Moja stara fj1200 z tobołami na autostradzie przy 140 non stop brała Max 6l. Mirek popracuj nad technika jazdy. M edit: z tą techniką to nie żartowałem: łagodna jazda czyli łagodne rozpędzanie się na kolejnych biegach nie ma NIC wspólnego z ekonomicznym jeżdżeniem bo wtedy pojazd pali najwięcej. moja szkoła jest taka, że 1,2,3 pała do prędkości docelowej i potem wskok na najwyższy bieg i już jazda ze stałą prędkością. Mimo, że rozpędzanie się jest dynamiczne to okres w którym silnik dostaje najwięcej paliwa jest stosunkowo krótki. Może nie brzmi to intuicyjnie ale jest jak piszę i to działa. Jazda na emeryta gdzie rozpędzasz się na KAŻDYM biegu po kolei zużyje najwięcej paliwa. Zawsze. |
No to w kwestii spalania wychodzi że na asfalcie okolice 6-7 to podobnie jak w moim dużym DLu. Promień skrętu w DL jest taki jak w 650 i na raz się zawraca na wąskiej asfaltowej drodze podobnie jak AT czy TA tylko z większą uwagą bo masa i silnik inny.

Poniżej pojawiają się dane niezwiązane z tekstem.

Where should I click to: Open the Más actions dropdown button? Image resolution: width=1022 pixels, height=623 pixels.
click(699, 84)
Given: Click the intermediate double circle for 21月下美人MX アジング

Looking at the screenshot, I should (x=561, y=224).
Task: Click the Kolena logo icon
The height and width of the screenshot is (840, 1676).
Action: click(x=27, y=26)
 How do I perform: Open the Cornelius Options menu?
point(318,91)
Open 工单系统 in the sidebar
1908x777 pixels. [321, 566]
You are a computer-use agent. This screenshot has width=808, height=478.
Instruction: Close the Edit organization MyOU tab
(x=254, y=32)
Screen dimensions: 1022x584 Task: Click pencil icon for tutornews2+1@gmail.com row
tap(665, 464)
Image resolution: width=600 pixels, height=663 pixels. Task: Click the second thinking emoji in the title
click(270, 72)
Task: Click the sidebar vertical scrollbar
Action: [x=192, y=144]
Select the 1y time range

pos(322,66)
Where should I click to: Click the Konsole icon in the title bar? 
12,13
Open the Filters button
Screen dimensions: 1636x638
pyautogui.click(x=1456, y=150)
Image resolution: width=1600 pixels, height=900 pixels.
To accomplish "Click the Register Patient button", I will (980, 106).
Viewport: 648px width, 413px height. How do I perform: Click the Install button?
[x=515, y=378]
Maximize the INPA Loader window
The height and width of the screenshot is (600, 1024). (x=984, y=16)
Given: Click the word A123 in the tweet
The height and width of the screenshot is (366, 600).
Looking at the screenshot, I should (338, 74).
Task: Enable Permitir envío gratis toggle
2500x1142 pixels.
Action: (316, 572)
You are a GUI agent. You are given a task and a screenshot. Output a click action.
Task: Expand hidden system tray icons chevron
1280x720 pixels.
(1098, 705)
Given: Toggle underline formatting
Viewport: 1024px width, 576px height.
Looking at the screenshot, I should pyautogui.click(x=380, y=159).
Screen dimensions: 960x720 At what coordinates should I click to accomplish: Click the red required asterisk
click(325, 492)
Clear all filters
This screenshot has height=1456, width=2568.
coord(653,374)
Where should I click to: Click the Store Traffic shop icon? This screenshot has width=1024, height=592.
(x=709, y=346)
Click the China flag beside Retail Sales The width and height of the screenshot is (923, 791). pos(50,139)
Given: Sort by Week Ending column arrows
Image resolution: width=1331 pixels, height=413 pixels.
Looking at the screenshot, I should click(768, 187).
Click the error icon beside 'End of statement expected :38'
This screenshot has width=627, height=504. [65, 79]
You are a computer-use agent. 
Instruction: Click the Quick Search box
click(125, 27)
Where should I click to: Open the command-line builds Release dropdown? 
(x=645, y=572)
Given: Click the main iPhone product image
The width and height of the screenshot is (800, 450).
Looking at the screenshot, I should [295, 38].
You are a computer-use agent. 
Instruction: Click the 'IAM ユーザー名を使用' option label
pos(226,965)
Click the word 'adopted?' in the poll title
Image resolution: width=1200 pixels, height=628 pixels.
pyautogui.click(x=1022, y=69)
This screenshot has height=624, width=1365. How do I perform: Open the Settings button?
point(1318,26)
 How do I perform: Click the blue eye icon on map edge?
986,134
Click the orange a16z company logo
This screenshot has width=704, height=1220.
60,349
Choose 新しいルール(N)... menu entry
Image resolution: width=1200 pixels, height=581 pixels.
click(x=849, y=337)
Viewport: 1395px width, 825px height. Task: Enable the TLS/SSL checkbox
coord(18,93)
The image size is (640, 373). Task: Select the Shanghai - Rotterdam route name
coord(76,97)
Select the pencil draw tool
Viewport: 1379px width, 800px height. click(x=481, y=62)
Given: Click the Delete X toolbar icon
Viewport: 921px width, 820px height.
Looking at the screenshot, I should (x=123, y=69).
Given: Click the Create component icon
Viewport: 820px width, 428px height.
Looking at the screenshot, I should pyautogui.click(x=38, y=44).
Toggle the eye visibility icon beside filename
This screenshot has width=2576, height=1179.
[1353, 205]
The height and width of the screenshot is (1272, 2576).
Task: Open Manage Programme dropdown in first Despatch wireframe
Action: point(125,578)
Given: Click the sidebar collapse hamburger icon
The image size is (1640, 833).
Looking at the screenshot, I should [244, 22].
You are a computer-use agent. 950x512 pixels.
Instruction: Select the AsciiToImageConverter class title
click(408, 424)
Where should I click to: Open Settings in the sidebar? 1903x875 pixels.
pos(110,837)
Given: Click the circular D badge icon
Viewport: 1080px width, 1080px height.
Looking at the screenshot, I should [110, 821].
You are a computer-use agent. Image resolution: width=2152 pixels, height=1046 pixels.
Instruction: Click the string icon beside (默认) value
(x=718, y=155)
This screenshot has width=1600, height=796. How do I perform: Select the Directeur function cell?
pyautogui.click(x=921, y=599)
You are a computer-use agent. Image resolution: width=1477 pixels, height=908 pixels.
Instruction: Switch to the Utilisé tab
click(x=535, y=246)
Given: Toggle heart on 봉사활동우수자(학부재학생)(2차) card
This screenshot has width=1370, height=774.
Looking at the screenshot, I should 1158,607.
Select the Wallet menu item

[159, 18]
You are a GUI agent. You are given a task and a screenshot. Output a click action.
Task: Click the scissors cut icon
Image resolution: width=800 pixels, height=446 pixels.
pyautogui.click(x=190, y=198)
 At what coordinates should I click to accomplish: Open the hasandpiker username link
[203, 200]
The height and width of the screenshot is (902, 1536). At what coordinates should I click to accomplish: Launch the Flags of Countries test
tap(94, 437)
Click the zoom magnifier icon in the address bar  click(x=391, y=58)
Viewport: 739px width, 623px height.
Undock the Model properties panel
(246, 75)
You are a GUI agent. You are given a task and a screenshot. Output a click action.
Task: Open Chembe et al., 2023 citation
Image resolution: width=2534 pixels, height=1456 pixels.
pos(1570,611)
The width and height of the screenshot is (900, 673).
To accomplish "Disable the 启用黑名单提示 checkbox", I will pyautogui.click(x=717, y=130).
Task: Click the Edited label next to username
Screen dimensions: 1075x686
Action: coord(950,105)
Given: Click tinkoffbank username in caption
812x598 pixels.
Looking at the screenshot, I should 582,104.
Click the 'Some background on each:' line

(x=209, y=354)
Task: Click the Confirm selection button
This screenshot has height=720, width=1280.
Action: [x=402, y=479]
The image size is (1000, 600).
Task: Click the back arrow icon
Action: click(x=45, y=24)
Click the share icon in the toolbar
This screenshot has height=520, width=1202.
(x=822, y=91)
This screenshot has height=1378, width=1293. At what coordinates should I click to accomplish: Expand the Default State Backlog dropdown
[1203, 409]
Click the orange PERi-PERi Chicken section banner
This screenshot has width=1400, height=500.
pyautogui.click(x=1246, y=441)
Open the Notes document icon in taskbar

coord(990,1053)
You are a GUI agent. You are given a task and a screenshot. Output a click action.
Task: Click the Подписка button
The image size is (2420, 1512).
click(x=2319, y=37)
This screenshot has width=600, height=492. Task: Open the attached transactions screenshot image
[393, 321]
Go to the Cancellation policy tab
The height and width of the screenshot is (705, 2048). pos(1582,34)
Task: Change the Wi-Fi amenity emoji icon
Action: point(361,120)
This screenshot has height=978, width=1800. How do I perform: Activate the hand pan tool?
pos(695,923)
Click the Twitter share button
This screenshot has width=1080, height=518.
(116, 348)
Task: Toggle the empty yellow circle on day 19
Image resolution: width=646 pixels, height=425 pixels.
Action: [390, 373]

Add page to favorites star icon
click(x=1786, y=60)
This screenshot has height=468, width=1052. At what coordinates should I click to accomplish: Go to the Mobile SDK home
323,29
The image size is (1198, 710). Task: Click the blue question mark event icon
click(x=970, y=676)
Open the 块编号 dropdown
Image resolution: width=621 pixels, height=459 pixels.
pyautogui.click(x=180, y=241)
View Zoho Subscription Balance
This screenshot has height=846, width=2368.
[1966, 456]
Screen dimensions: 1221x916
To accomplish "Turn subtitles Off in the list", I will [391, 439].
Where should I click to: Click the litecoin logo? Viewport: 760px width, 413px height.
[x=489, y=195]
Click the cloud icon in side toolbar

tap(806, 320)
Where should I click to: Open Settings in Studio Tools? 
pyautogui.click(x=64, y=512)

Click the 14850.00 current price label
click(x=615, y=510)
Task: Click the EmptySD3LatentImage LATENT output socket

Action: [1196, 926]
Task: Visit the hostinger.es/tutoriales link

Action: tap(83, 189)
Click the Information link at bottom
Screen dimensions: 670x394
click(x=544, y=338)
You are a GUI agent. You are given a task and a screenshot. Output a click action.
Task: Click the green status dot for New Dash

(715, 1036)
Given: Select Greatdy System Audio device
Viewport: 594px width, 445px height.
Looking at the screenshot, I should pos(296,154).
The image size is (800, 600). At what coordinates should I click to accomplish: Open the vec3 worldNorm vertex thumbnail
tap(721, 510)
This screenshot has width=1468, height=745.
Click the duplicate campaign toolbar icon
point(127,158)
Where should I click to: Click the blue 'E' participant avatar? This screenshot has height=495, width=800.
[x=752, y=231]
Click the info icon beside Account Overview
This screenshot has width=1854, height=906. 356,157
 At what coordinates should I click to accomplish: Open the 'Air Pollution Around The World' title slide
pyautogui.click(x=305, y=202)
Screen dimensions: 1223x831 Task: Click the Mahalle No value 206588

A w teren jak już to lubię na w miarę lekkich motocyklach i w jednym cylindrze. No jak przez 12 lat nie przekonałem do upalania w terenie motocyklem 220kg tak się już nie przekonam - na Trampku, Afrze mi nie szło. Dopiero na Tenerce 600 1VJ poczułem frajdę z takiej jazdy a i tak nie była najlżejsza. Ostatnio w zasadzie planuję "szaleć" po lasach...na rowerze MTB :) Dla zdrowia. Może kiedyś kupię jakies 30-letnie enduro bo lubię ten klimat, XTki stare. Ostatnio V-Stromem zrobiłem 250km z prędkością 140-150 (to taka naturalna prędkość trasowa tej maszyny) i wyszło 6,3L na oryginalnych wydechach, myślę że OK. Tyle musi to duże V spalić i tyle. Przy 120 podobno 5,5 weźmie ale ja nie umiem tak. Wychodzi na to, że moją przyszłością tak za parę lat - jeśli już to będzie albo nowy DL650/1000, albo NAT. KTM raczej nie dla mnie bo nie skorzystam z jego zalet i tego nie docenię w pełni a wady na pewno by mnie irytowały. Dzięki serdeczne! |
Cytat:
|
Czasy w strefie GMT +2. Teraz jest 10:10. |
Powered by vBulletin® Version 3.8.4
Copyright ©2000 - 2025, Jelsoft Enterprises Ltd.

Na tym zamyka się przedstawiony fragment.